TEXTAUSSCHNITT —
/---

Jetzt wissen wir’s genau – so geht das also in Oppenheim: Eine Hand wäscht die andere. Oder: Krieg ich was von dir, kriegst du was von mir – mindestens ein freundliches Schulterklopfen, bei Bedarf, vielleicht, darf’s auch etwas mehr sein…
An diesem Samstag (29.07.) durften wir live, sozusagen in der ersten Reihe, wieder ein prächtiges Beispiel für die jovial-vertrauliche Kumpelhaftigkeit einiger Genossen in dem rheinhessischen Städtchen miterleben: Die „Allgemeine Zeitung Landskrone“ veröffentlichte einen Leserbrief, der – Überraschung! – ein Loblied auf Marcus Held sang. Die Überschrift in dem Lokalblatt („Unwürdig“) sollte nicht irritieren: Sie bezieht sich natürlich nur auf jene, die den Stadtbürgermeister und sein geschäftliches Treiben kritisieren. Wir dokumentieren Auszüge aus dem Leserbrief:
„Nein, Herr Stadtbürgermeister Marcus Held, MdB, wird nicht zurücktreten, wie von einigen Zeitgenossen im Zuge der Ermittlungen gegen ihn wegen Verdachts der Untreue gefordert wird. Dazu hat er keinen Anlass. Diesen Leuten sei gesagt, dass strafrechtliche Ermittlungen zur Sache ausschließlich von der Staatsanwaltschaft und der Polizei sowohl in belastender wie auch in entlastender Hinsicht geführt werden. (…)

\---

AUFGABE 1 —
Stimmen diese Aussagen mit dem Text über Marcus Held überein? Antworte jeweils mit Ja oder Nein und zitiere die Worte aus dem Text, die das entscheiden.
(a) Der Leserbrief erschien in der „Allgemeinen Zeitung Landskrone“.
(b) Im Lokalblatt stand über dem Leserbrief die Überschrift „Rücktritt“.
(c) Laut Leserbrief ermittelt allein die Staatsanwaltschaft, ohne die Polizei.
AUFGABE 2 —
Schreib den Text über Marcus Held nach seinem letzten Satz weiter.
Die Zeilen weiter unten haben mit dem Text über Marcus Held nichts zu tun.

DATEN —
/---

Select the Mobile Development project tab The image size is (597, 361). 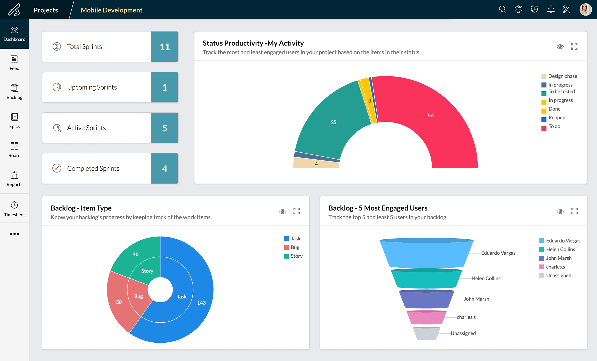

\---

ERWARTETE ANTWORT 1 —
(a) Ja: „Die „Allgemeine Zeitung Landskrone“ veröffentlichte einen Leserbrief“
(b) Nein: „Die Überschrift in dem Lokalblatt („Unwürdig“)“
(c) Nein: „ausschließlich von der Staatsanwaltschaft und der Polizei“

ERWARTETE ANTWORT 2 —
Anlass, und zwar zur Mäßigung aus oben genannten Gründen, haben meines Erachtens sogenannte Gutmenschen und Scharfmacher, die in einer nicht gekannten Welle des Hasses und der selbstgerechten Verfolgung des Menschen Held und seiner Familie die Bürgerschaft in zwei Teile reißen. In ,für ihn’ und ,gegen ihn’. Solche Mitmenschen vergiften das gesellschaftliche Klima Oppenheims. Zudem ist es überaus unchristlich und für gebildete Menschen, die sie sein wollen, unwürdig. Ich appelliere an alle aufrechten BürgerInnen; ,Steht auf, wenn Ihr Oppenheimer seid.’ (…)
Ich stehe zu meinem Stadtbürgermeister, einen besseren und weitsichtigeren für das bisherige Wohl und die Zukunft dieser Stadt kann ich mir zurzeit nicht vorstellen.“
Geschrieben hat diesen Leserbrief, auf dessen Resonanz nunmehr gespannt gewartet werden darf, ein gewisser Rainer Kress aus Oppenheim.
Man könnte gegen seine Argumentation einwenden, dass eine Staatsanwaltschaft grundsätzlich nur dann Ermittlungen einleitet, wenn ein begründeter Verdacht auf eine Straftat vorliegt, und dass die Justiz bei der Aufnahme von Ermittlungen gegen einen Bundestagsabgeordneten ihre Gründe ganz bestimmt doppelt und dreifach gecheckt haben dürfte.
Man könnte Herrn Kress auch daran erinnern, dass der Rechnungshof, diese unabhängige und unbestechliche Behörde in Speyer, die staatsanwaltschaftlichen Ermittlungen gegen den Stadtbürgermeister angeregt hat, und zwar, weil sich schon zu Beginn einer Sonderprüfung die Verdachtslage gegen Held gravierend verdichtet gezeigt hat.
Man könnte inhaltlich all das und noch einiges mehr vortragen, das wird aber vermutlich nichts bringen, denn: Hier schrieb kein unabhängiger, der Stadt Oppenheim in ehrlicher Sorge zugewandter Bürger. Hier schrieb, wie gesagt, Rainer Kress. Der hätte sich ruhig selbst outen können: Man kennt ihn recht gut in Oppenheim – als treubraven Gefolgsmann von Marcus Held.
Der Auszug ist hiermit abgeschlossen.